Après le discours du roi à l’occasion de l’ouverture de la première session de la quatrième année législative, et l’incident » Chabat-Lebbar « , c’est au tour de la tenue vestimentaire au Parlement de faire de l’écho.
Rachid Talbi Alami, le président de la Chambre des Représentants, vient de prendre une décision, et pas n’importe laquelle.Il a interdit le port des tenues inappropriées au sein du parlement, faisant référence à l’habit religieux, notamment les robes afghanes, rapporte Assabah dans son édition du 11 octobre.  » L’espace du Parlement a ressemblé, plus d’une fois, à une mosquée, à un lieu de culte où la tenue vestimentaire digne de l’institution législative qui accueille des diplomates et des parlementaires des quatre coins du monde, est quasiment absente », affirme Talbi.
Cette décision nous rappelle l’affaire Khadija Riani.

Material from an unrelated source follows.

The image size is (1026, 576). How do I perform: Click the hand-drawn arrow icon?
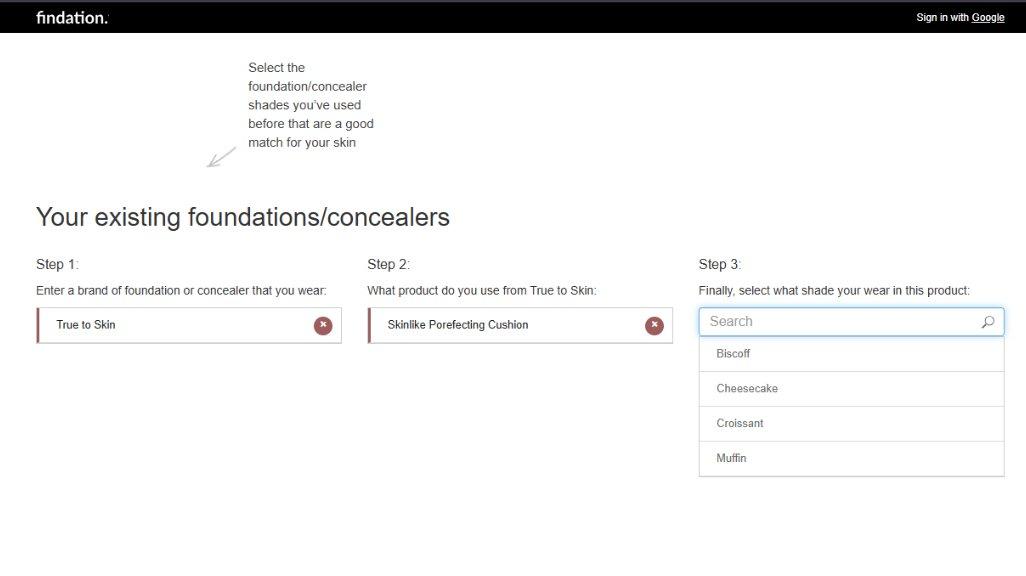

Cette journaliste s’était vue refuser l’accès au parlement à cause de sa tenue vestimentaire que Elhabib Choubani, ministre chargé des relations avec le Parlement , a qualifié d’irrespectueuse vis à vis de la sacralité de l’endroit.
Députés, fonctionnaires, visiteurs et journalistes devront se soumettre à cette décision. Assabah rappelle que le président RNIste a déjà eu affaire à un cas pareil. La tenue de sport portée par un journaliste au sein du Parlement au moment où le président s’apprêtait à accueillir un émir de Qatar, avait irrité Talbi Alami.
Mais la tenue vestimentaire n’était pas la seule clause abordée dans ce nouveau règlement. L’utilisation électronique et la lecture des journaux en plein débat parlementaire ont, aussi, été interdit, qualifiant ces comportements d’inadéquats.